Records shown:
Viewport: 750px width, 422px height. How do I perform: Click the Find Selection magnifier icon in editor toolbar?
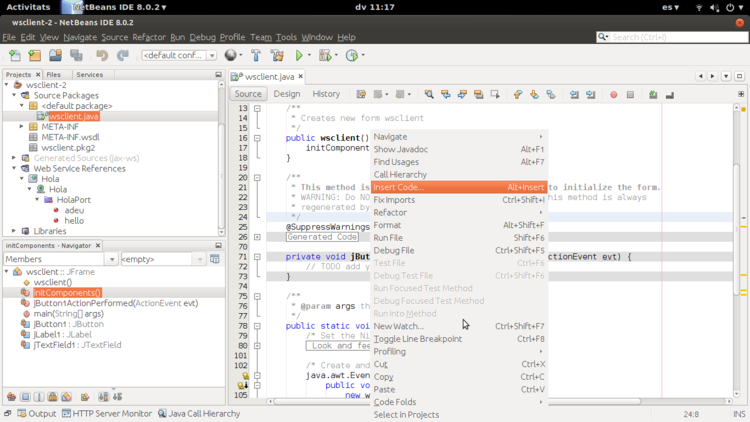tap(429, 94)
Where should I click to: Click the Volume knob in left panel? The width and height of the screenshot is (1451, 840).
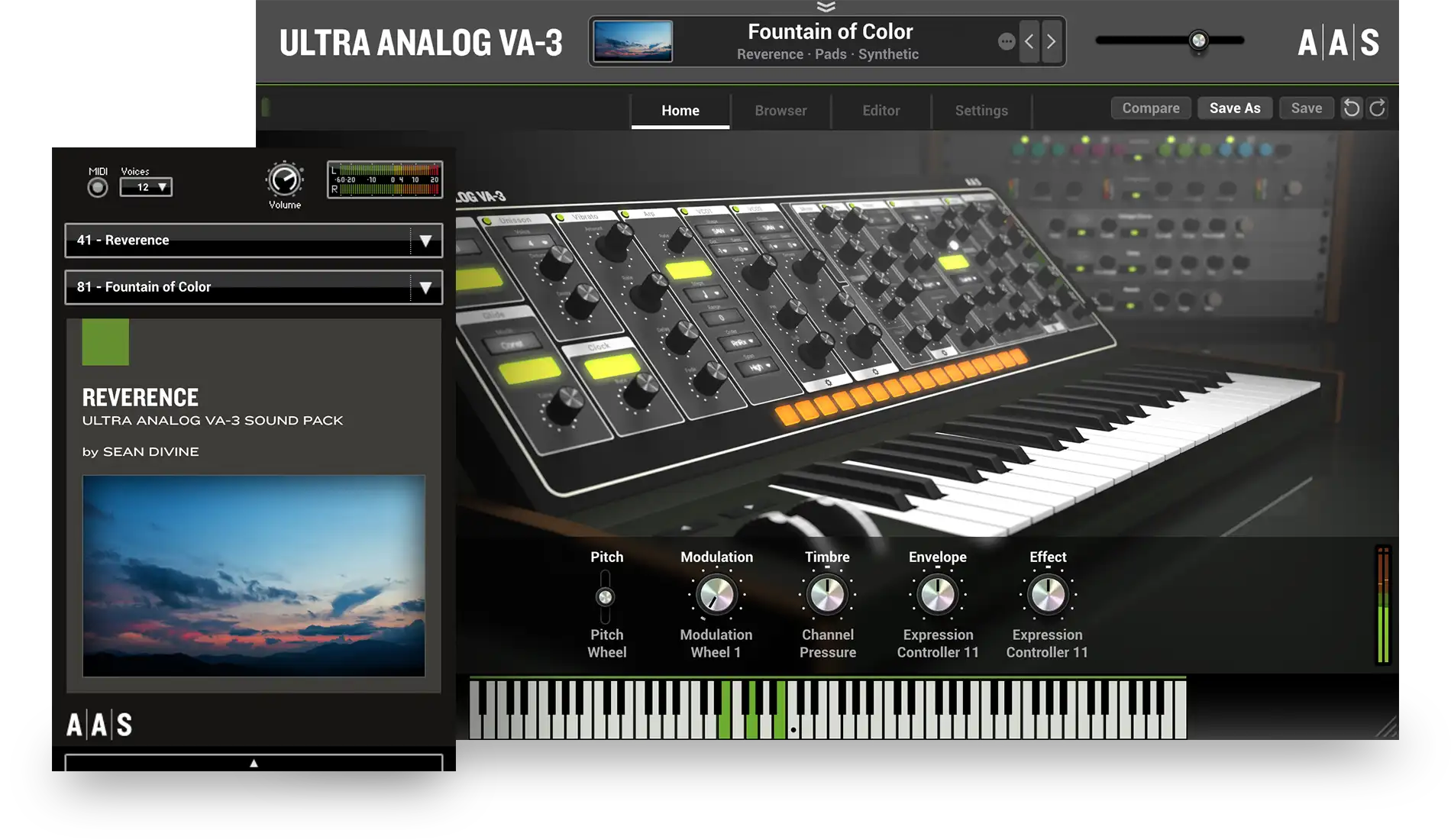click(x=284, y=180)
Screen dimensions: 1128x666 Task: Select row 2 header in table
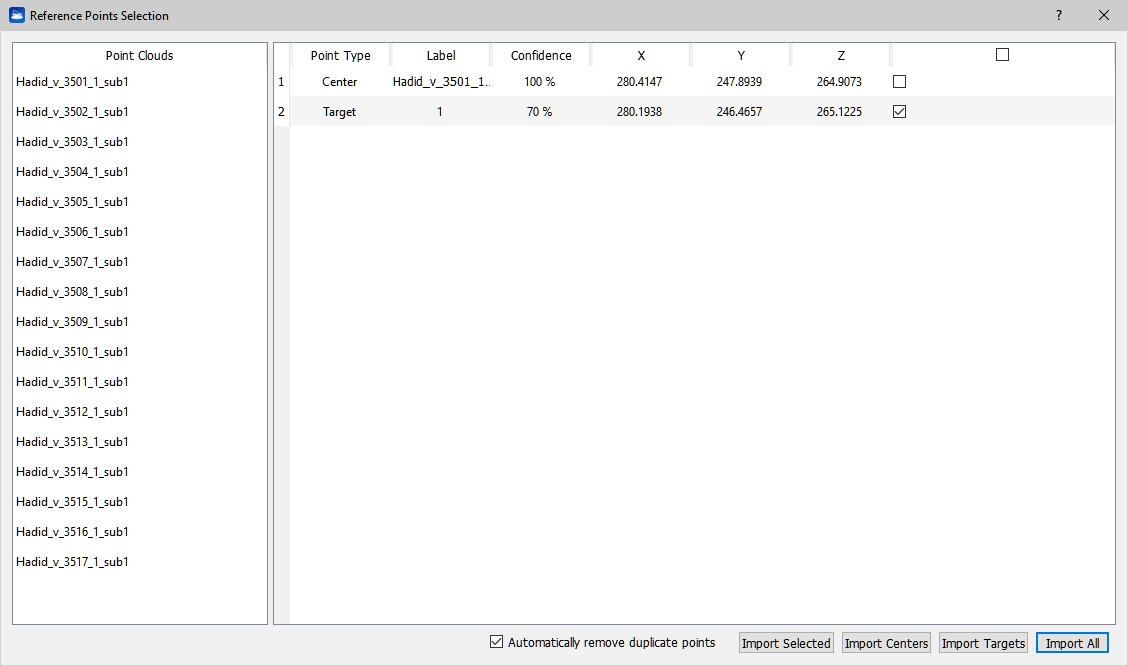(x=281, y=112)
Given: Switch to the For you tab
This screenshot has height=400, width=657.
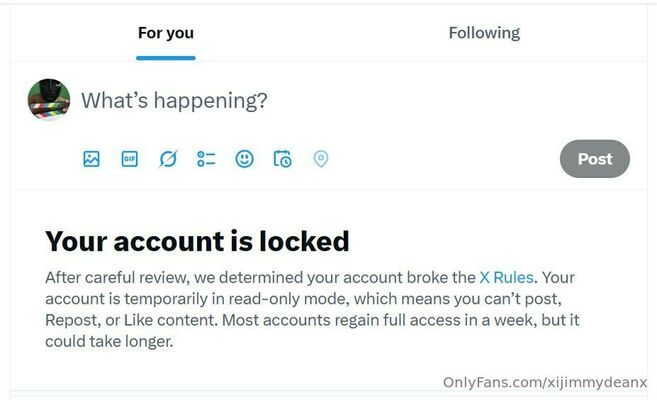Looking at the screenshot, I should click(166, 33).
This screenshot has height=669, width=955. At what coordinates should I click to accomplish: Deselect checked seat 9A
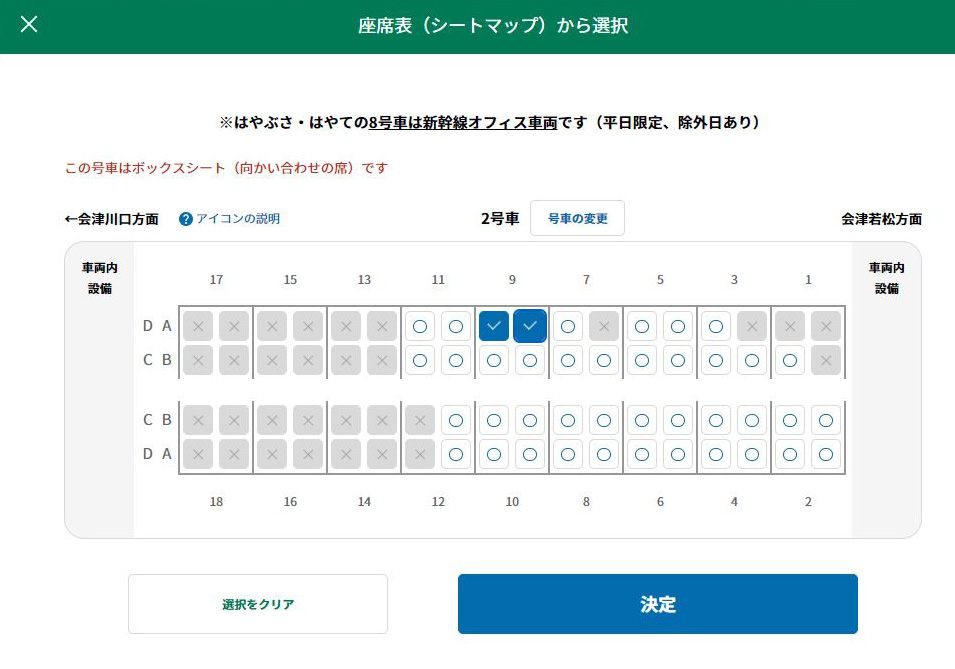530,326
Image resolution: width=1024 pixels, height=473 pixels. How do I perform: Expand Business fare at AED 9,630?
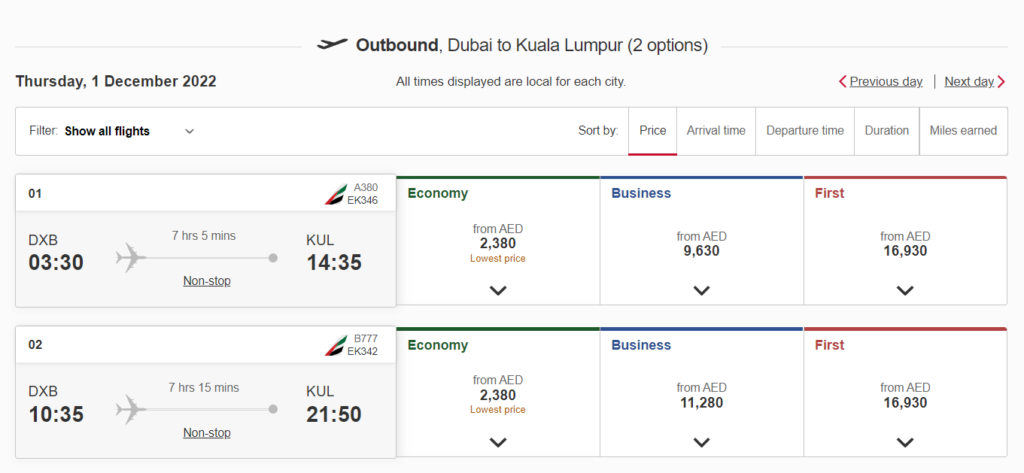click(x=701, y=291)
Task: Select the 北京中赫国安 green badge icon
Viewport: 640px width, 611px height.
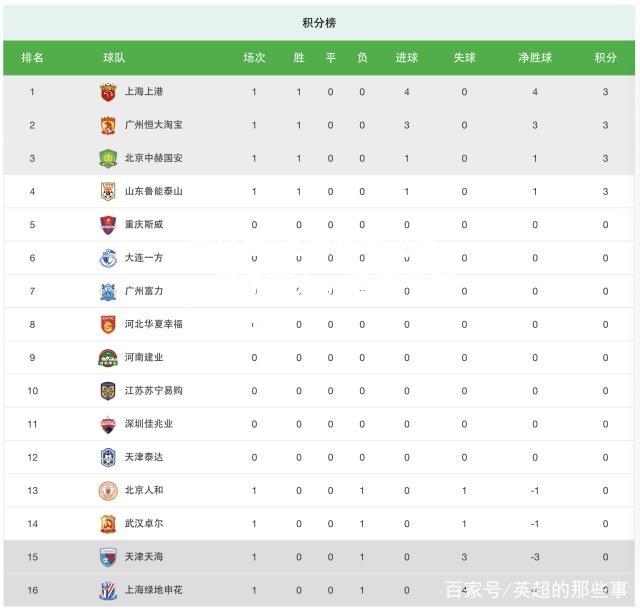Action: [x=108, y=158]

Your task:
A faithful copy of every entry is needed, omitting each image.

Output of the exercise:
Viewport: 750px width, 422px height. How do I perform: Click the Find Selection magnifier icon in editor toolbar?
tap(429, 94)
Where should I click to: Click the Volume knob in left panel? The width and height of the screenshot is (1451, 840).
click(x=284, y=180)
Screen dimensions: 1128x666 Task: Select row 2 header in table
(x=281, y=112)
Given: Switch to the For you tab
This screenshot has height=400, width=657.
Looking at the screenshot, I should click(166, 33).
This screenshot has height=669, width=955. At what coordinates should I click to accomplish: Deselect checked seat 9A
530,326
Image resolution: width=1024 pixels, height=473 pixels. How do I perform: Expand Business fare at AED 9,630?
click(x=701, y=291)
Task: Select the 北京中赫国安 green badge icon
Viewport: 640px width, 611px height.
Action: [x=108, y=158]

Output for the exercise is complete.